Requirements background
The data in the tb_image section of the business table is shown below, where id is unique and image_no is not. image_no indicates the number of each file, and each file is generated in the business system as a number of files, and the unique ID of each file is the field id:
Some of the business table tb_image is as follows:
- Query by image_no and query by id;
- Stock data 2kw;
- Daily growth is around 4w;
- The daily query volume is around 20w;
- Non-ToC system, so concurrent ceilings are visible;
Options
According to the above analysis of the business, it is completely unnecessary to split the table into separate libraries. If a single library is divided into tables, since it is necessary to query based on image_no and id, one option is to redundantly divide the tables (i.e., one copy of the data is saved with image_no as the fragmentation key, and the other copy of the data is saved with id as the fragmentation key); another option is to only use image_no as the fragmentation key, and based on the query demand for id, the business layer carries out the results of the merger or introduces a third-party middleware.
Taking into account the complexity of the single library table, so decided to use the partitioning characteristics, and capacity assessment of the partitioning table program 128 partitions (each partition of the data volume kw level) to ensure that the business at least 15 years of stable operation (the orange part of the figure is more in line with the actual growth of their own business):
In addition, because RANGE, LIST, HASH partition do not support VARCHAR columns, so decided to use KEY partition, the official introduction of its principle is to MySQL built-in hash algorithm and then take the module of the partition number.
performance testing
After selecting the partition key as image_no and deciding on the number of partitions as 128, it's time to pour in the data for feasibility and performance testing. The reason for choosing 128 is that 1.1 billion/1kw=110≈128, and programmers like to use 2 to the Nth power, you know. However, this partition number 128 is the beginning of all nightmares.

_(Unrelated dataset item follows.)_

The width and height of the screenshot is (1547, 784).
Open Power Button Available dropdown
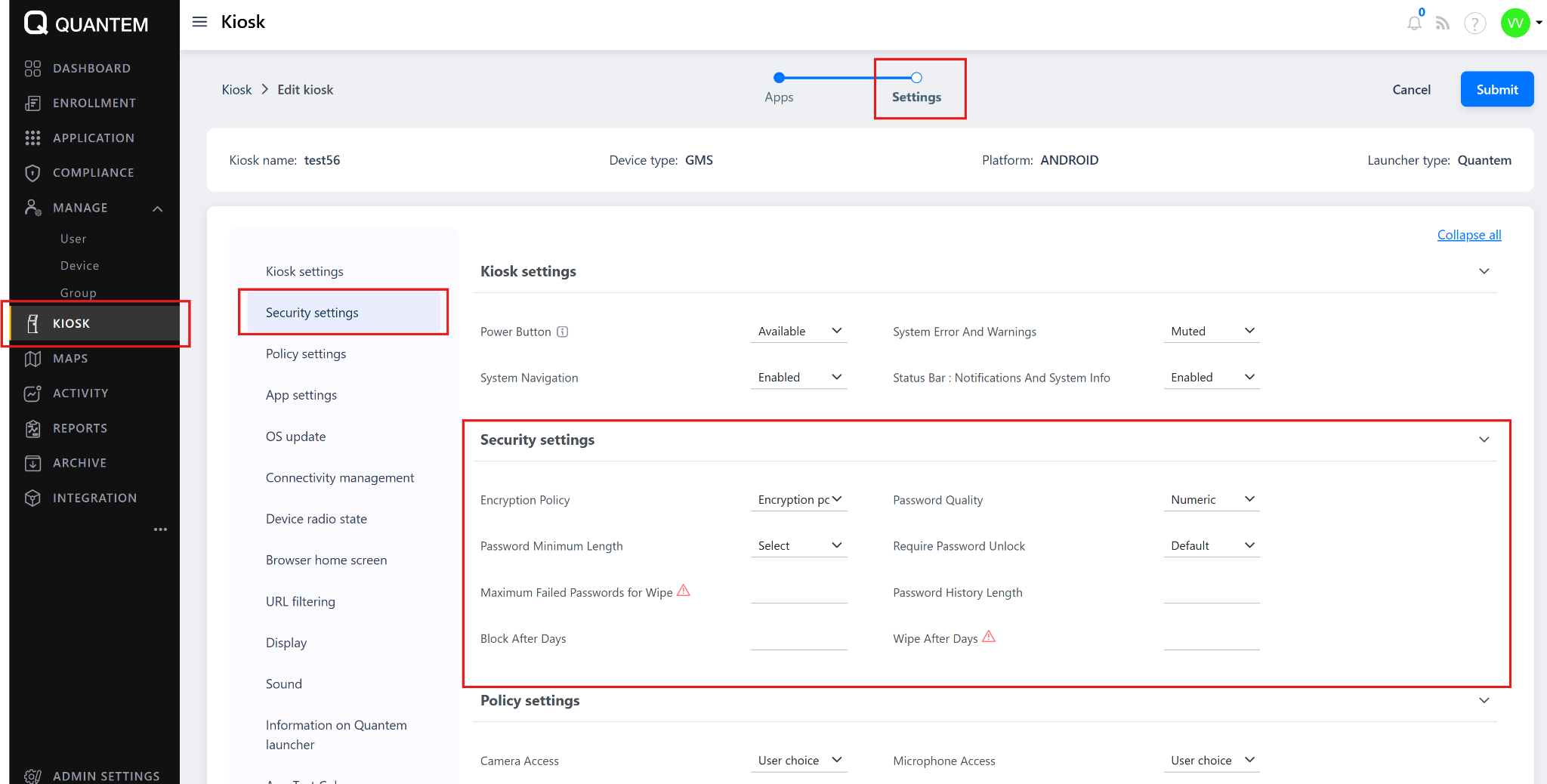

I tried to insert 10 w data to 128 partitions, after insertion, let my surprise phenomenon appeared: all odd-numbered partitions (p1, p3, p5, ... , p2n-1) actually do not have a piece of data , at the same time, any one of the even-numbered partitions but there are a lot of data, and it is not very uniform. This is shown in the figure below:
Note: The ibd file size for odd numbered partitions is 112k, which is the initialized size when the partition table is created, and there is no actual data. We can pass SQL: select partition_name, partition_expression, table_rows from information_schema.partitions where table_schema = schema() and table_ name='image_subpart' ;Verify that the partial result is shown below:
Isn't 10w pieces of data enough to explain the problem? That's an average of nearly 800 pieces of data per partition! Okay, here's the kicker: I insert another 990w of data, totaling 1kw of data. The result is still the same, odd-numbered partitions have no data, even numbered partitions.
Reflections on the issue
Let's recall the principle of KEY partitioning: MySQL's built-in hash algorithm computes the hash value of a slice key and then models the number of partitions. This principle can also be found on the MySQL website at: 22.2.5 KEY Partitioning./doc/refman/5.7/en/The original text is reproduced below:
Partitioning by key is similar to partitioning by hash, except that where hash partitioning employs a user-defined expression, the hashing function for key partitioning is supplied by the MySQL server. NDB Cluster uses MD5() for this purpose; for tables using other storage engines, the server employs its own internal hashing function which is based on the same algorithm as PASSWORD().
**There can't be such a crummy hash algorithm in this world, can there? **Writing any random algorithm wouldn't be this uneven, would it? At this point I wondered if there was something in the configuration that was causing this. But show variables doesn't have any partition-related variables.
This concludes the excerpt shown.